Whenever two very different areas of theoretical physics are found to be described by the same mathematical structures, it frequently leads to discover unexpected insights on both sides. This brief overview tries to explain why physicists in the areas of quantum gravity and string theory, especially those interested in the quantum structure of space-time are taking advantage from the knowledge of the structure of the quantum entanglement encoded in the wave-functions of quantum many body systems and tools such as tensor networks, initially devised by physicists in the area of quantum information. Quantum entanglement is the unique correlation allowed by quantum mechanics that Einstein famously called “spooky action at a distance.” Operationally speaking, entanglement means that information in an entangled quantum state is not stored in the individual parts at all, but only in the correlations among the parts. Entanglement is the major feature studied by quantum information science. It is the central concept underlying the ideas of quantum computers and quantum cryptography and lately it has also been successfully applied in classifying exotic phases of quantum matter. In addition, we have begun recently to understand how entanglement may be also the key to apprehend how space-time itself emerges from underlying microscopic quantum building blocks.

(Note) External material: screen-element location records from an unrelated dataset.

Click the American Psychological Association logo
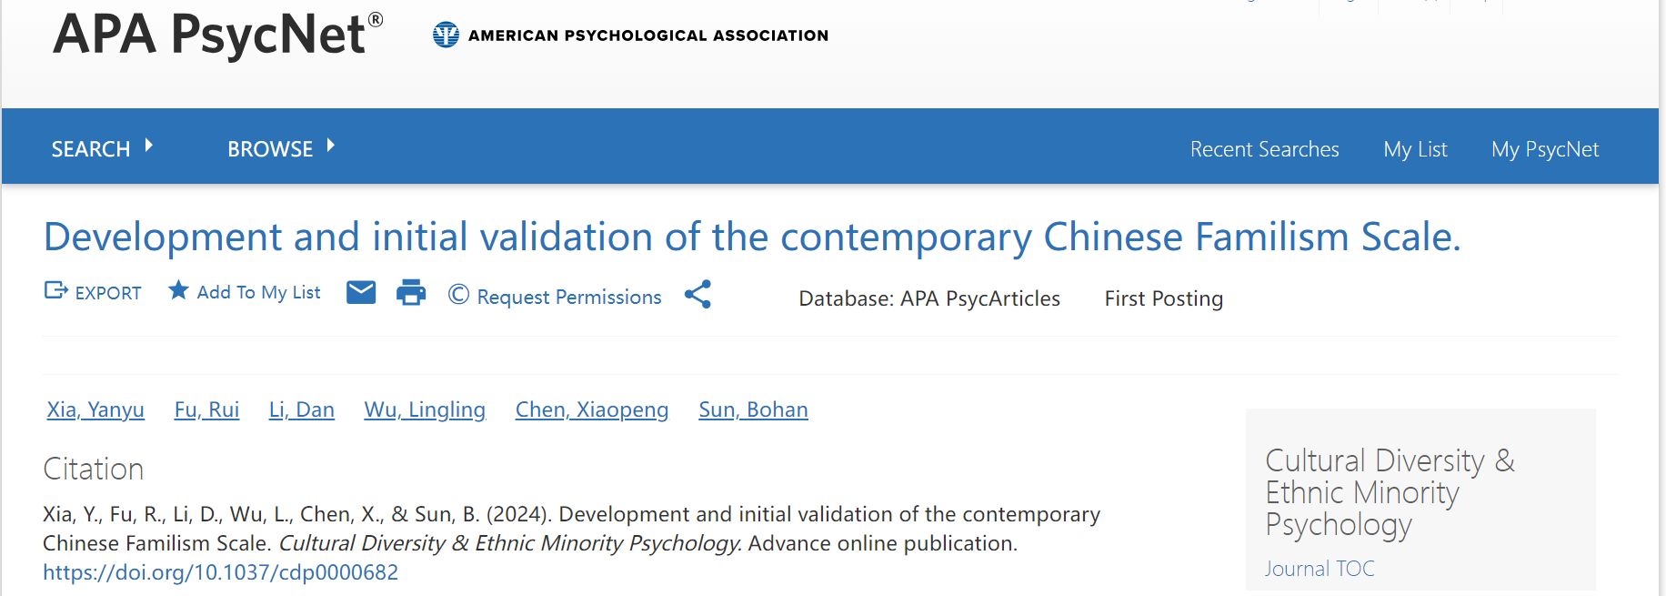The width and height of the screenshot is (1666, 596). (x=446, y=35)
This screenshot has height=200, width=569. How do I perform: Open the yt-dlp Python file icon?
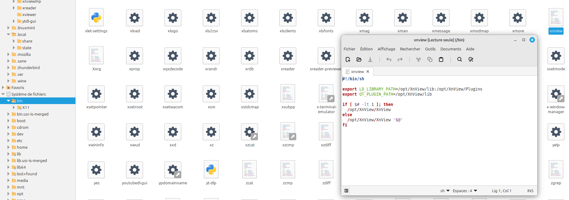click(211, 170)
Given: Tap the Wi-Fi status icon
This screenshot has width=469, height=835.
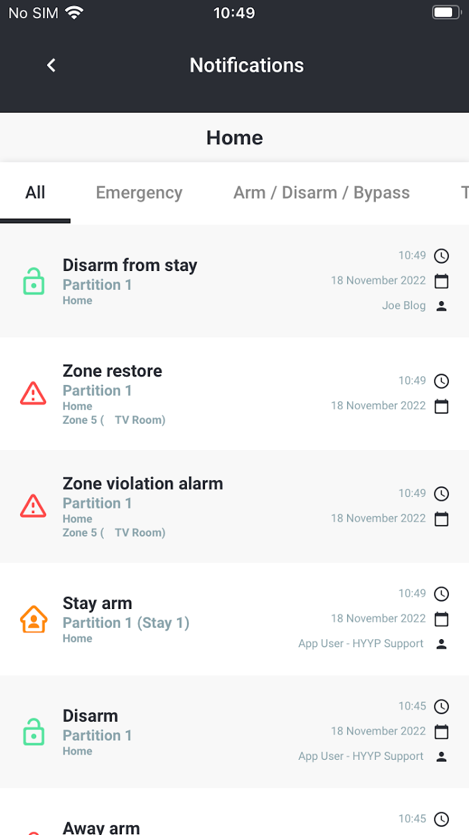Looking at the screenshot, I should [74, 13].

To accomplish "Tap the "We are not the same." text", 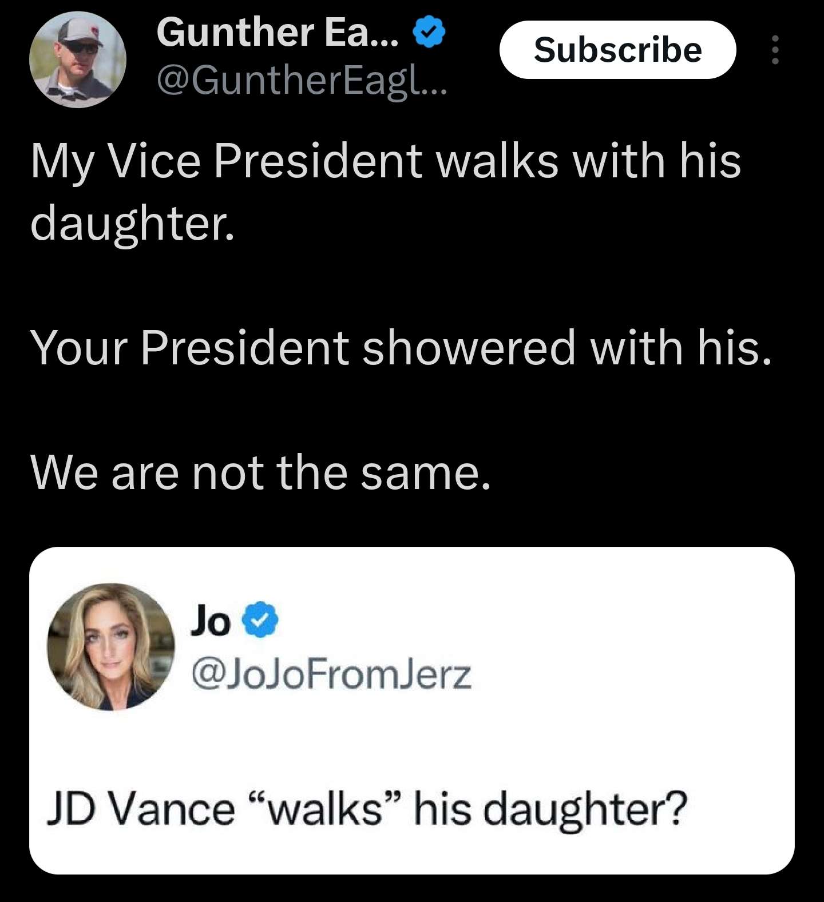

Indeed, any theory of quantum gravity faces strong conceptual problems due to the wild quantum fluctuations in the geometry of space-time that are supposed to free-run at the Planck scale. As one probes this shortest possible distance, space-time looks less and less like space-time. In words of physicist John Preskill, “it’s not really geometry anymore. It’s something else, an emergent thing that arises from something more fundamental.” What it has been recently proposed is that the fundamental threads from which a space-time fabric would emerge amount to the entanglement distribution between the degrees of freedom of an underlying and in some sense, more fundamental quantum theory.
In 2010 Mark Van Raamsdonk a string theorist at British Columbia, proposed a thought experiment to illustrate the critical role of entanglement in the formation of space-time. He found that disentangling the degrees of freedom of two contiguous regions of space-time is tantamount to disconnecting the regions altogether. In other words, space-time begins to tear itself apart, in much the same way that stretching a wad of gum by both ends yields a pinched-looking point in the center as the two halves move farther apart. Contrarily, by entangling distant degrees of freedom located at separate regions establishes spatial connections between them; as Van Raamsdonk says “if you wanted to build up a space-time, you’d want to start entangling qubits together in particular ways.”
Remarkably, these ideas have a natural arena to play with in the field of tensor network. A tensor network is a mathematical representation of the wave-function of a system made of a large number of interacting quantum constituents (qubits, electrons, spins…). As the data stored in the accounting department of a company can be understood as a reliable representation of the company’s state, a tensor network describes the state of the quantum many body system by, in some sense, providing a detailed account on how the quantum entanglement between the different constituents of the system is distributed.
There are many different types of tensor networks, but the kind of tensor networks much theorists are actually interested in is the MERA (multi-scale entanglement renormalization ansatz). Remarkably, it has been realized that the entanglement patterns within MERA can be represented as a diagram with the hyperbolic geometry intrinsic to the holographic proposals in string theory. This has led to the proposal that curved space-times may emerge quite naturally from entanglement in tensor networks via holography and that space-time, may be understood as a geometrical representation of this quantum information.
Within this background of ideas, questions related with, or relating the emergence of space-time symmetries (Poincarè, SUSY, conformal…) from lattice field theories, quantum and classical simulations for generic Renormalization Group flows and the emergence of geometry in the context of holography and tensor networks will be scrutinized by a miscellanea of researchers in the next years.
Javier Molina-Vilaplana.
Associate Professor. Universidad Politécnica de Cartagena.